FSG, a GlobalWA member and nonprofit consulting firm, recently evaluated 50 of the largest U.S.-based international non-governmental organizations (INGOs). The findings, published in the report Ahead of the Curve: Insights for the International NGO of the Future, provides systematic direction on how to be a more effective INGO.

The main focus of FSG’s report is the “innovator’s dilemma,” which suggests that INGOs are saddled with an outdated organizational model that will fail to meet the demands of the future.  This dilemma is described as the result of donor relationships that dictate funding procurement that leave little time for the development of mutual partnerships or the ability to create innovations that address global challenges. Until INGOs address these dilemmas, they will never be able to achieve the Millennium Development Goals, according to the FSG report.

The impetus for the study, according to FSG, is that “international NGOs have a unique and important role to play in addressing today’s complex global challenges. But few of them are living up to their full potential.”

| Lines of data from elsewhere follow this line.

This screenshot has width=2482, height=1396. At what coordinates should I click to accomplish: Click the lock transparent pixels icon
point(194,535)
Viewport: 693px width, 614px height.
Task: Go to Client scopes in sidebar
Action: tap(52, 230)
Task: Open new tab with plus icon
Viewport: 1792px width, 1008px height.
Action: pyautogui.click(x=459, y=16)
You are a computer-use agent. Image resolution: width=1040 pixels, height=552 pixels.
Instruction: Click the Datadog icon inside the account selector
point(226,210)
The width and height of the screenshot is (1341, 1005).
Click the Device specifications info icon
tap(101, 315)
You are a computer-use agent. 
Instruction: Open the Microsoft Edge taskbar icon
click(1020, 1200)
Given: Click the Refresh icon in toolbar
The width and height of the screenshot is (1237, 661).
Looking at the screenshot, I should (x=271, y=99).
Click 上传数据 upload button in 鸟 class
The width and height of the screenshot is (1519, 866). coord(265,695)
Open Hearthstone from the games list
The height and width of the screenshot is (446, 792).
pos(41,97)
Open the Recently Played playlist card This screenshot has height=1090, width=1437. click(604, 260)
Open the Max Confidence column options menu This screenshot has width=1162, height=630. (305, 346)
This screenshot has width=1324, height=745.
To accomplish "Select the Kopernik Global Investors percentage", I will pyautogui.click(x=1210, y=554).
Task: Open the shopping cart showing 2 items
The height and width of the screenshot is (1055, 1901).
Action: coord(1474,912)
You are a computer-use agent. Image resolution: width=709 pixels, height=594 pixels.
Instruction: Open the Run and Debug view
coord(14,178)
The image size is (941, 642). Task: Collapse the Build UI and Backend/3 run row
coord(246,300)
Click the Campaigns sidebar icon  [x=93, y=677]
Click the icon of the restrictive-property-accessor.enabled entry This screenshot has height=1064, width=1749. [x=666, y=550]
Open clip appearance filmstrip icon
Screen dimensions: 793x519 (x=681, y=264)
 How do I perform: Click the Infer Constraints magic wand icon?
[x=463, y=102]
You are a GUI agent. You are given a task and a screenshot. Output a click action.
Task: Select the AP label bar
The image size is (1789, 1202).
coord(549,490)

The report addresses ways to combat the innovators dilemma, including that future INGOs need to anticipate, enable, and act in order to be more effective. The report findings suggest that future INGOs can anticipate future needs by following four approaches: Enhancing direct implementation; influencing systems change; harnessing the private sector; and leading multi-sector action.

The FSG report takes a strong stance on how INGOs can increase their collective impact through multi-sector partnerships. This collective impact, as well as organization strength, is also dependent on donors proactively analyzing performance. By following FSG’s advice, more INGOs should develop the tools needed to leave a lasting impact, break free of the innovators dilemma, and set themselves up for future success.

To enable INGOs of the future, operational strength must exist within the organization, according to the FSG report. It recommends that if INGOs want to be known as professional organizations, they must take an in-depth look at their strategic, funding, and organization structures. Acquiring talent and retaining creative individuals to maintain operational strength is also recommended. The report also recommends developing local partnerships with both the private and public sectors within the countries benefiting from INGO efforts.

The report concludes that effective INGOs and supportive donors must be open to new approaches and document effective and innovative strategies for future implementation.